Short task: Please convert the rows below into a Markdown table with two columns, Number and Text, giving each non-blank line its own number and skipping blank lines. Leave the pictures out of the answer.

···

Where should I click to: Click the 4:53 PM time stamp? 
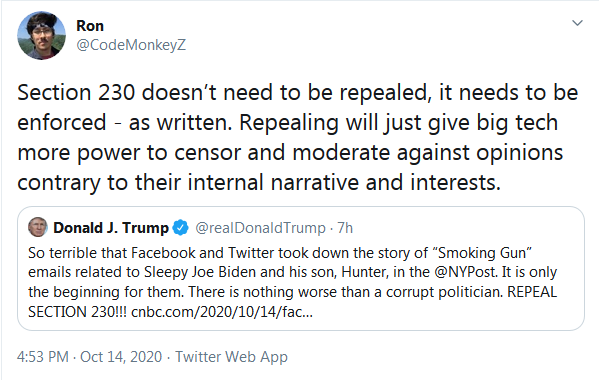[43, 357]
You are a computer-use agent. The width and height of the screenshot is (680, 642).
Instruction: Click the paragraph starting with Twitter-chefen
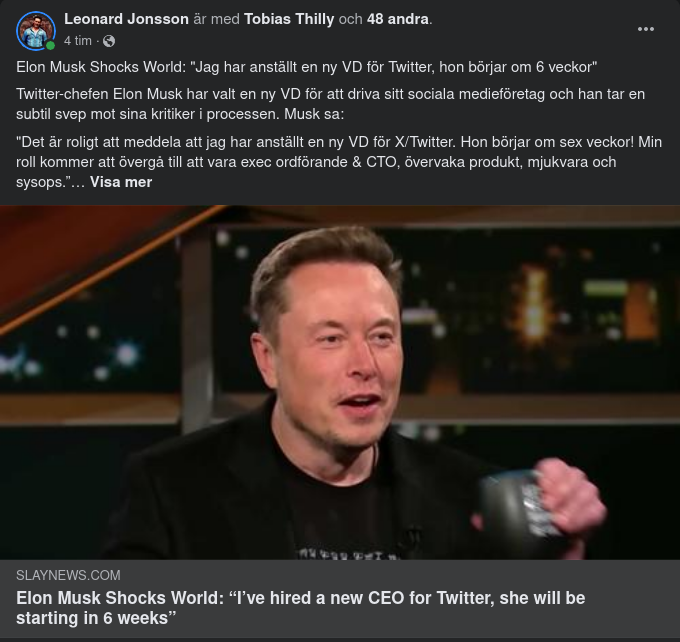click(x=330, y=103)
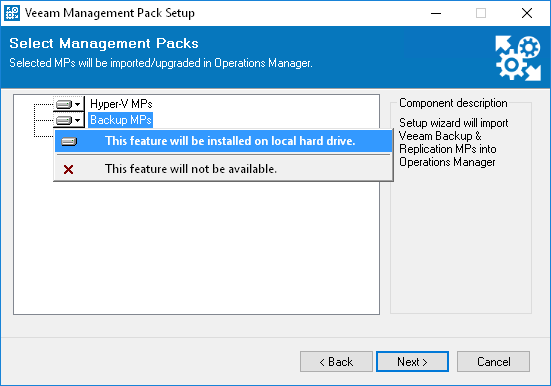Image resolution: width=551 pixels, height=386 pixels.
Task: Choose 'This feature will not be available'
Action: 223,169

···

Result of this exercise:
| Number | Text |
|---|---|
| 1 | Where should I click to: Click the 4:53 PM time stamp?  |
| 2 | [43, 357] |
| 3 | You are a computer-use agent. The width and height of the screenshot is (680, 642). |
| 4 | Instruction: Click the paragraph starting with Twitter-chefen |
| 5 | click(x=330, y=103) |
| 6 | Image resolution: width=551 pixels, height=386 pixels. |
| 7 | Task: Choose 'This feature will not be available' |
| 8 | Action: 223,169 |